Un système de communication élaboré
Le document juridique révèle également l’existence d’un canal Telegram dédié aux communications entre l’espion présumé et la direction de Deel :
En plus de Philippe [Bouaziz] et moi-même, le canal Telegram dans lequel nous discutions de mes paiements incluait une troisième personne qu’Alex [Bouaziz] appelait uniquement ‘the Watchman’ (le Veilleur). Je ne sais pas qui est le Veilleur. Je sais seulement que ses initiales étaient ‘A.D.’ dans la conversation Telegram.
Rippling contre-attaque juridiquement
Face à ces allégations, Rippling n’a pas tardé à réagir. L’entreprise a intenté une action en justice contre Deel, accusant la licorne de 12 milliards de dollars d’avoir « orchestré un vol de secrets commerciaux et un espionnage industriel de longue durée ».
L’affaire commence également à attirer l’attention des médias irlandais, avec l’Irish Independent qui a commencé à couvrir ce scandale impliquant un ressortissant irlandais.
Contexte : une rivalité féroce dans le secteur des RH tech
Pour comprendre l’ampleur de cette affaire, il faut rappeler que Deel et Rippling sont deux acteurs majeurs du marché des solutions RH et de paie pour entreprises internationales. Fondée en 2019 par Alex Bouaziz et Shuo Wang, Deel s’est imposée comme un leader des solutions de gestion de paie internationale et d’embauche à l’étranger, atteignant une valorisation de 12 milliards de dollars lors de sa dernière levée de fonds.
De son côté, Rippling, co-fondée par Parker Conrad (ancien fondateur de Zenefits), propose une plateforme similaire et s’est positionnée comme un concurrent direct de Deel sur ce marché en pleine expansion, particulièrement depuis l’explosion du travail à distance post-pandémie.
La structure familiale de Deel, avec Alex Bouaziz comme PDG et son père Philippe comme directeur financier, est également un élément notable mentionné à plusieurs reprises dans les documents judiciaires, suggérant une concentration du pouvoir décisionnel au sein de l’entreprise.
Des implications potentiellement désastreuses
Si les allégations contenues dans l’affidavit d’O’Brien s’avèrent exactes, les conséquences pourraient être dévastatrices pour Deel et ses dirigeants. Au-delà des poursuites civiles intentées par Rippling, ce type d’espionnage industriel pourrait potentiellement entraîner des poursuites pénales dans plusieurs juridictions.

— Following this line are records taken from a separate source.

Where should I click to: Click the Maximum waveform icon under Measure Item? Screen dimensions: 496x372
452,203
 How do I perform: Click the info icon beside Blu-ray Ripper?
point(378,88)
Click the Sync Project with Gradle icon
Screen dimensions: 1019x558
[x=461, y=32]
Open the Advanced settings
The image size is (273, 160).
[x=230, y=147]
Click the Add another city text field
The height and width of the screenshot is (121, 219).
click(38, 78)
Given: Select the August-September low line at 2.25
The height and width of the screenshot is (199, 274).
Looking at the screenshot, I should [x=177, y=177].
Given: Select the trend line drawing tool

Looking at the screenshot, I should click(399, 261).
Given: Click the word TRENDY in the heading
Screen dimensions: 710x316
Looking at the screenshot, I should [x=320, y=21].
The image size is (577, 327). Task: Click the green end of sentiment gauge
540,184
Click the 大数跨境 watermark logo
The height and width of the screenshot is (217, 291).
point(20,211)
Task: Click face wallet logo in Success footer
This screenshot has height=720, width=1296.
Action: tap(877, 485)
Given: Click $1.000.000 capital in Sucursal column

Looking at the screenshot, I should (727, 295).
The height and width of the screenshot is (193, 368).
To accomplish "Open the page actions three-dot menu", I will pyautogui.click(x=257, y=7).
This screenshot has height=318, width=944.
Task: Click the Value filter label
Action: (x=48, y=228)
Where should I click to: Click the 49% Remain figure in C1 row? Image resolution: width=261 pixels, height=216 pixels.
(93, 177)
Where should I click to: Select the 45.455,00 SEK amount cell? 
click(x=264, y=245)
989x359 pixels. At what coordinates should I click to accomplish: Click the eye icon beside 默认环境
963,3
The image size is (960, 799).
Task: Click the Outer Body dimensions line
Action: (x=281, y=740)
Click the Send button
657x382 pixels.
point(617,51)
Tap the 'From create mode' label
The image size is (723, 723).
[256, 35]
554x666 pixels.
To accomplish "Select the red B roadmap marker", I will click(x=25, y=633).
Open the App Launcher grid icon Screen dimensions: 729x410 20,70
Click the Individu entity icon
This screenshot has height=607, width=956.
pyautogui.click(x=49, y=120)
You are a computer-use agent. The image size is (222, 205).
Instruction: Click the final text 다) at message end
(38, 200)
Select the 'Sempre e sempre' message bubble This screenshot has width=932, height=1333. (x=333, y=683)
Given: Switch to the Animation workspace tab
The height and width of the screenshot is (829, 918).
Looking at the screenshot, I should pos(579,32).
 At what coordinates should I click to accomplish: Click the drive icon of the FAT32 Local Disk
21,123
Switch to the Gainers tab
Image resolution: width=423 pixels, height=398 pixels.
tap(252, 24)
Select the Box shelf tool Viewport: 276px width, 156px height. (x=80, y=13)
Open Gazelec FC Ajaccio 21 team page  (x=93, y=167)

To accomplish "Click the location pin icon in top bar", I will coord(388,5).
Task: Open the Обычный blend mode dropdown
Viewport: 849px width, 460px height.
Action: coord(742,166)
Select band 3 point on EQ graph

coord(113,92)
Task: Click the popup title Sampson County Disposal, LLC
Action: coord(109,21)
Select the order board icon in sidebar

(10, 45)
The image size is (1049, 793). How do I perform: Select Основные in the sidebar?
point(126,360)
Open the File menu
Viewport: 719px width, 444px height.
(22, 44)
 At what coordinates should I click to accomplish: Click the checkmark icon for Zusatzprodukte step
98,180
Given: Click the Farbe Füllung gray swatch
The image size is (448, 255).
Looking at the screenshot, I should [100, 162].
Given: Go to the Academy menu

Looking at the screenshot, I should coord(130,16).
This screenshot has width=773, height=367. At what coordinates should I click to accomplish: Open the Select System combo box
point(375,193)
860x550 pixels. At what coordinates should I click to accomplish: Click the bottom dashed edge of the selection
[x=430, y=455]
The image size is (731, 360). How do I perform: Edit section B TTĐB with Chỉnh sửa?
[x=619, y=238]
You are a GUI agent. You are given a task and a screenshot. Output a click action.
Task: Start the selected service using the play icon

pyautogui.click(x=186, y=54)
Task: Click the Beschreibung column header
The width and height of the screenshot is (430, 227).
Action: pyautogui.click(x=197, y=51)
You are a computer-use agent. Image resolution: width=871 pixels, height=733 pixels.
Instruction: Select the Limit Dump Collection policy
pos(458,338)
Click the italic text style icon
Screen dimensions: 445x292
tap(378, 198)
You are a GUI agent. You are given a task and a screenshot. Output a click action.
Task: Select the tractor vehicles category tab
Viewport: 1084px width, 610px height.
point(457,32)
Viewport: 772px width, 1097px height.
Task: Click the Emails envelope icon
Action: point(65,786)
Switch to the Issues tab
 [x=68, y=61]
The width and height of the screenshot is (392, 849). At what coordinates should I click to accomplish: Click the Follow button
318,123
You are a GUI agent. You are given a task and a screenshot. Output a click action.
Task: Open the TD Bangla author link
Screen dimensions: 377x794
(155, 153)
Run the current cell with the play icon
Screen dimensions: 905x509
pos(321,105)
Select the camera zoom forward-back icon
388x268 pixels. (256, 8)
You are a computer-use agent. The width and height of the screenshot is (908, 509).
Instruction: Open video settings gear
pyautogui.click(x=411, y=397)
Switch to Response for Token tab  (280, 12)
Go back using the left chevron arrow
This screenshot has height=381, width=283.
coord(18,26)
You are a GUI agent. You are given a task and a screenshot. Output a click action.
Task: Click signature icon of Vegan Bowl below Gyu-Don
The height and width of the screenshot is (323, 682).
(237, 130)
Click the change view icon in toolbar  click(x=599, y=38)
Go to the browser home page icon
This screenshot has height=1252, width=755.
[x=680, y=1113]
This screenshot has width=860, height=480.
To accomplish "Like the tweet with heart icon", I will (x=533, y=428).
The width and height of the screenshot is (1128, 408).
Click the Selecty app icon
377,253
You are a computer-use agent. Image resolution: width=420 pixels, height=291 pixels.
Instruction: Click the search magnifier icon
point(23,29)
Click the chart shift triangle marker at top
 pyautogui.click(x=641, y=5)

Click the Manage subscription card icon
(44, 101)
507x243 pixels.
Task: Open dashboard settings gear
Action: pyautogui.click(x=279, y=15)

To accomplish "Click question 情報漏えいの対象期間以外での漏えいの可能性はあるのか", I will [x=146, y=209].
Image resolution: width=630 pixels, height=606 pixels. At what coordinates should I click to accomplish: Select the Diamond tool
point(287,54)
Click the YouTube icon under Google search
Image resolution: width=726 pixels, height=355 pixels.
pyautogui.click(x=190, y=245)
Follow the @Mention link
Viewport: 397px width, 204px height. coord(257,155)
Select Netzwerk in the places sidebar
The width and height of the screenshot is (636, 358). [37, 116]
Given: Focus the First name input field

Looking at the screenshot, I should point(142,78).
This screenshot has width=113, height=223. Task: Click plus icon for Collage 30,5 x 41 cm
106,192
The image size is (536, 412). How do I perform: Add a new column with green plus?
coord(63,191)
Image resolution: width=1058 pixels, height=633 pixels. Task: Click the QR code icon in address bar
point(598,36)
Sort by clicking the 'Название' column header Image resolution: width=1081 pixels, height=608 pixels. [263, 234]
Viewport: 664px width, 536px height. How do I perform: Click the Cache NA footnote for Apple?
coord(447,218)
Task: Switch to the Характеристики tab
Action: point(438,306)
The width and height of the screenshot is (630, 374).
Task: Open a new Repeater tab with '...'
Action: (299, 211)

L’intégralité de l’affidavit de Keith O’Brien a été rendue publique, permettant à quiconque de consulter ce document qui détaille l’opération d’espionnage présumée. Les 15 pages de témoignage sous serment constituent un récit fascinant des coulisses d’une guerre commerciale sans merci dans le secteur ultra-compétitif de la tech.
Pour Deel, valorisée à 12 milliards de dollars et comptant plus de 2 000 employés dans le monde, cette affaire pourrait non seulement entacher sa réputation mais aussi mettre en péril sa position sur le marché si les accusations d’espionnage industriel sont confirmées par la justice.
En attendant les prochains développements juridiques, cette affaire soulève de sérieuses questions sur l’éthique des affaires dans le secteur technologique et les limites de la concurrence dans un écosystème où l’information constitue l’actif le plus précieux.